Exercise materials |
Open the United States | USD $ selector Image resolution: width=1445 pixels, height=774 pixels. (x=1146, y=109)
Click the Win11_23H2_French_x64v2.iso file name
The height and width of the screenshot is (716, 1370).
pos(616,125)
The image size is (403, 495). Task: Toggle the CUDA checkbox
==
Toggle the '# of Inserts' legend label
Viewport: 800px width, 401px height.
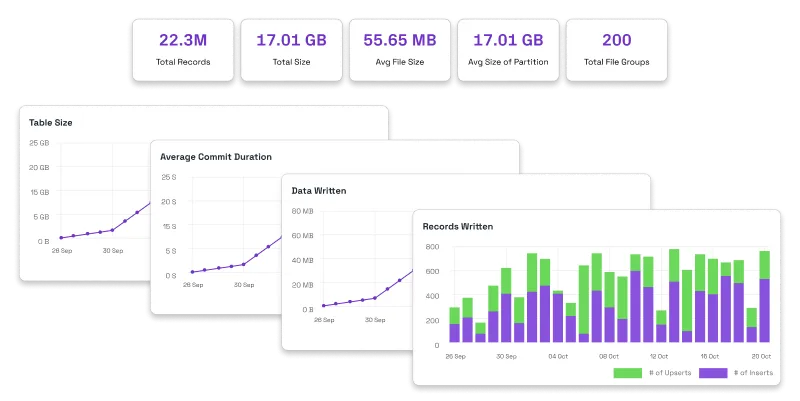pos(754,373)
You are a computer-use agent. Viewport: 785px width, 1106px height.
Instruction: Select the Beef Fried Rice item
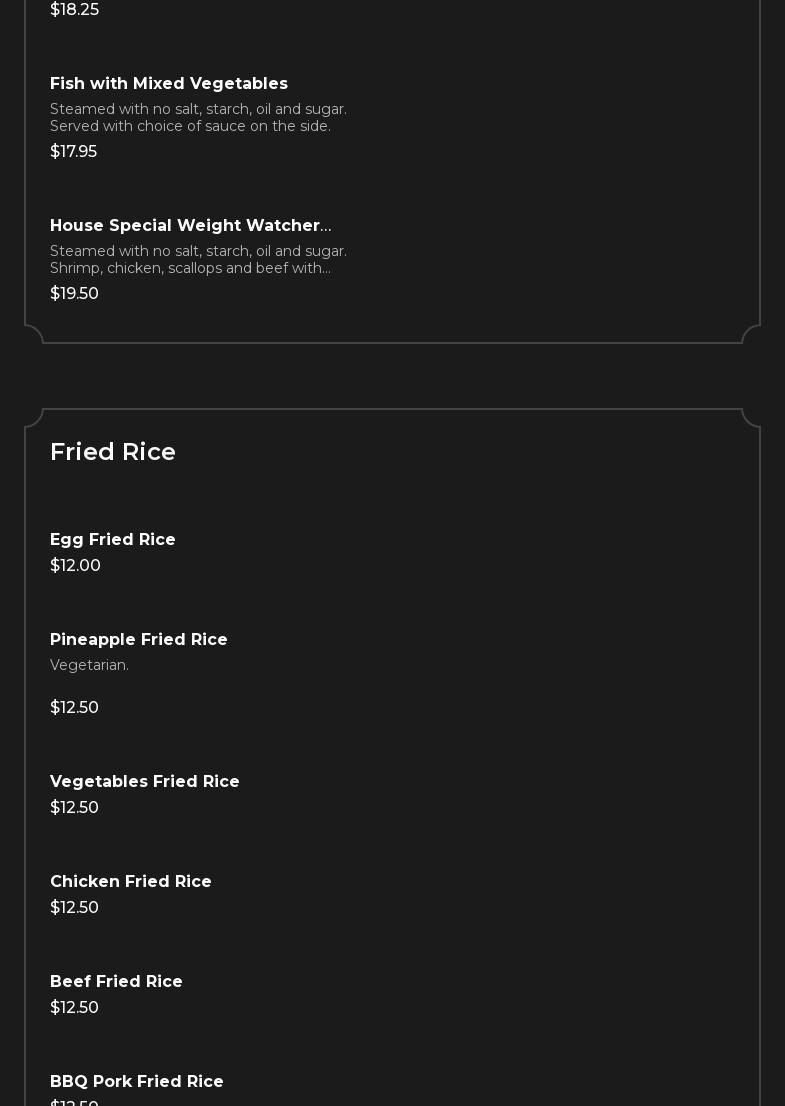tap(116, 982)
--
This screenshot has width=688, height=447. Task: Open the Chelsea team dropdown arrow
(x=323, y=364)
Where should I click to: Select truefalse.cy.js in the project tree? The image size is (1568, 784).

What you should do | What lines above hold the word "size"? List them all.

Result of the exercise |
The image size is (403, 495). Task: Toggle the CUDA checkbox
Where should I click to: Select truefalse.cy.js in the project tree? The image size is (1568, 784).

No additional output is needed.